The differences depend on the choice of maskUnits and maskContentUnits.
| Example | maskUnits | maskContentUnits | Circle coordinates |
|---|---|---|---|
| 1 | objectBoundingBox (default) | userSpaceOnUse (default) | cx=100, cy=75, r=30 |
| 2 | userSpaceOnUse | userSpaceOnUse | cx=100, cy=75, r=30 |
| 3 | objectBoundingBox (default) | objectBoundingBox | cx=0.5, cy=0.5, r=0.3 |
| 4 | userSpaceOnUse | objectBoundingBox | cx=0.5, cy=0.5, r=0.3 |
1. Default: maskUnits="objectBoundingBox", maskContentUnits="userSpaceOnUse"
<svg width="200" height="150" style="background-color:orange;">
<defs>
<mask id="mask1">
<circle cx="100" cy="75" r="30" fill="white"/>
</mask>
</defs>
<rect x="50" y="25" width="100" height="100" fill="steelblue" mask="url(#mask1)"/>
<path d="M 60 30 L 100 70 L 130 40 Z" style="fill:red"/>
<rect x="70" y="45" width="60" height="60" fill="none" stroke="red"/>
</svg>
Circle uses SVG canvas coordinates: cx=100 is center of rectangle (50 + 100/2), cy=75 is center (25 + 100/2).

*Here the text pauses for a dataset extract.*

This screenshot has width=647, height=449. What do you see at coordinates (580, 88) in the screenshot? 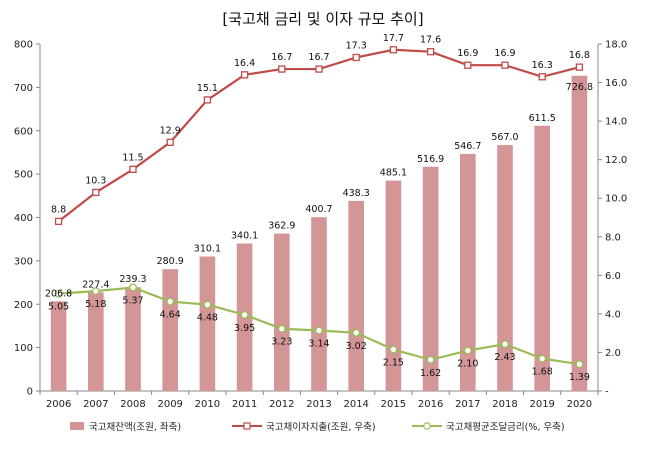
I see `bar-value-label: 726.8` at bounding box center [580, 88].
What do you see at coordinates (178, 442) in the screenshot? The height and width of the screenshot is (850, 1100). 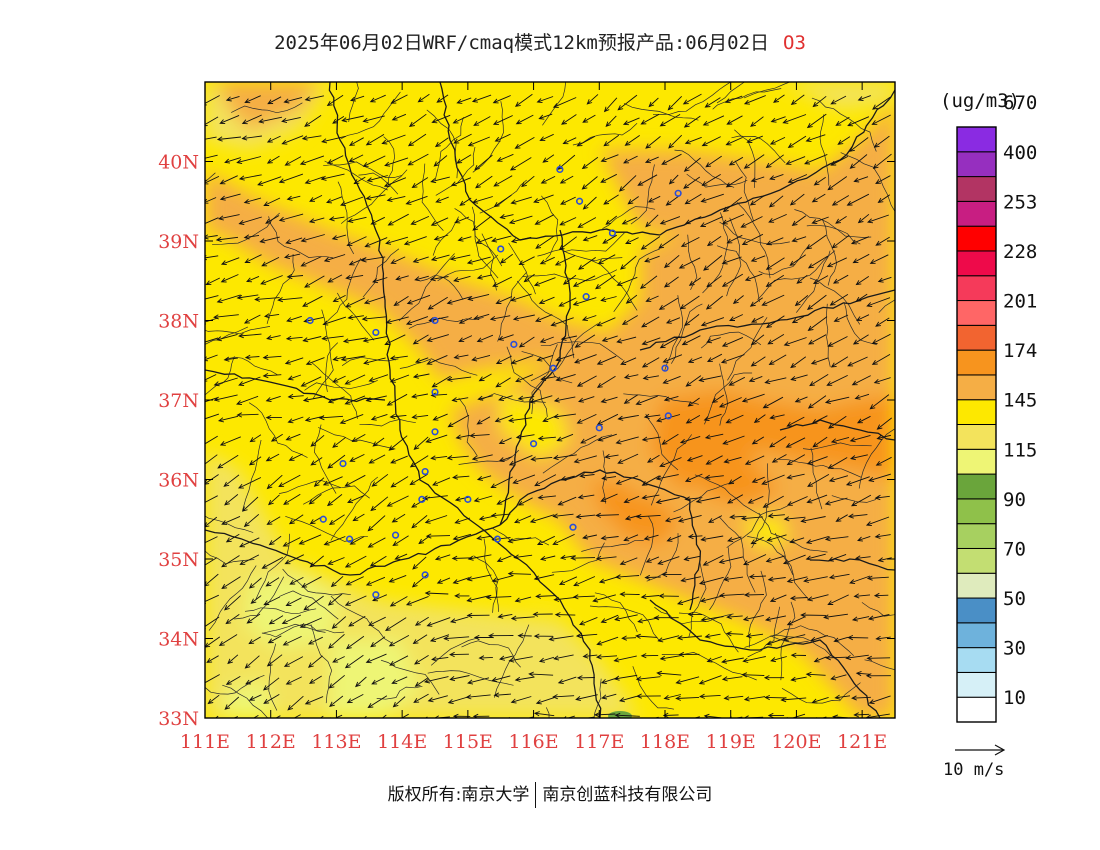 I see `latitude-labels: 33N 34N 35N 36N 37N 38N 39N 40N` at bounding box center [178, 442].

2. maskUnits="userSpaceOnUse", maskContentUnits="userSpaceOnUse"
<svg width="200" height="150" style="background-color:orange;">
<defs>
<mask id="mask2" maskUnits="userSpaceOnUse" x="50" y="25" width="100" height="100">
<circle cx="100" cy="75" r="30" fill="white"/>
</mask>
</defs>
<rect x="50" y="25" width="100" height="100" fill="steelblue" mask="url(#mask2)"/>
<path d="M 60 30 L 100 70 L 130 40 Z" style="fill:red"/>
<rect x="70" y="45" width="60" height="60" fill="none" stroke="red"/>
</svg>
Mask boundary and content both use SVG canvas coordinates.
Note: Unlike Example 1 (which uses default maskUnits="objectBoundingBox"), here we must explicitly specify x="50" y="25" width="100" height="100" because maskUnits="userSpaceOnUse" requires the mask boundary to be defined in SVG canvas coordinates.

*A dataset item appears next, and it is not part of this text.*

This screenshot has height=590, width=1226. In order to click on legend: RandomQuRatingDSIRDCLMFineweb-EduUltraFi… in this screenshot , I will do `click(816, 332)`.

3. maskUnits="objectBoundingBox", maskContentUnits="objectBoundingBox"
<svg width="200" height="150" style="background-color:orange;">
<defs>
<mask id="mask3" maskContentUnits="objectBoundingBox">
<circle cx="0.5" cy="0.5" r="0.3" fill="white"/>
</mask>
</defs>
<rect x="50" y="25" width="100" height="100" fill="steelblue" mask="url(#mask3)"/>
<path d="M 60 30 L 100 70 L 130 40 Z" style="fill:red"/>
<rect x="70" y="45" width="60" height="60" fill="none" stroke="red"/>
</svg>
Circle uses bounding box coordinates: cx=0.5 means center, r=0.3 means 30% of bounding box size.
4. maskUnits="userSpaceOnUse", maskContentUnits="objectBoundingBox"

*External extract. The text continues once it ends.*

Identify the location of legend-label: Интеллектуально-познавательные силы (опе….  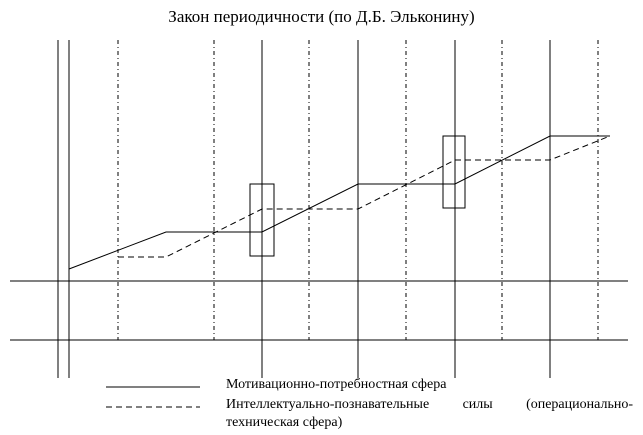
(430, 414).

<svg width="200" height="150" style="background-color:orange;">
<defs>
<mask id="mask4" maskUnits="userSpaceOnUse" x="50" y="25" width="100" height="100" maskContentUnits="objectBoundingBox">
<circle cx="0.5" cy="0.5" r="0.3" fill="white"/>
</mask>
</defs>
<rect x="50" y="25" width="100" height="100" fill="steelblue" mask="url(#mask4)"/>
<path d="M 60 30 L 100 70 L 130 40 Z" style="fill:red"/>
<rect x="70" y="45" width="60" height="60" fill="none" stroke="red"/>
</svg>
Mask boundary uses SVG coordinates, but circle inside uses bounding box coordinates.
Summary
- Orange background — Shows that masked areas become truly transparent (not white). You can see through the masked-out parts to whatever is behind.
- Red shapes (not masked) — Proves that the mask only affects the specific element it's applied to (
mask="url(#maskId)"), not the entire bounding box area or other elements in the SVG. - Masking is per-element — The bounding box concept is only used for calculating coordinates (when using
objectBoundingBoxunits), not for determining what gets masked.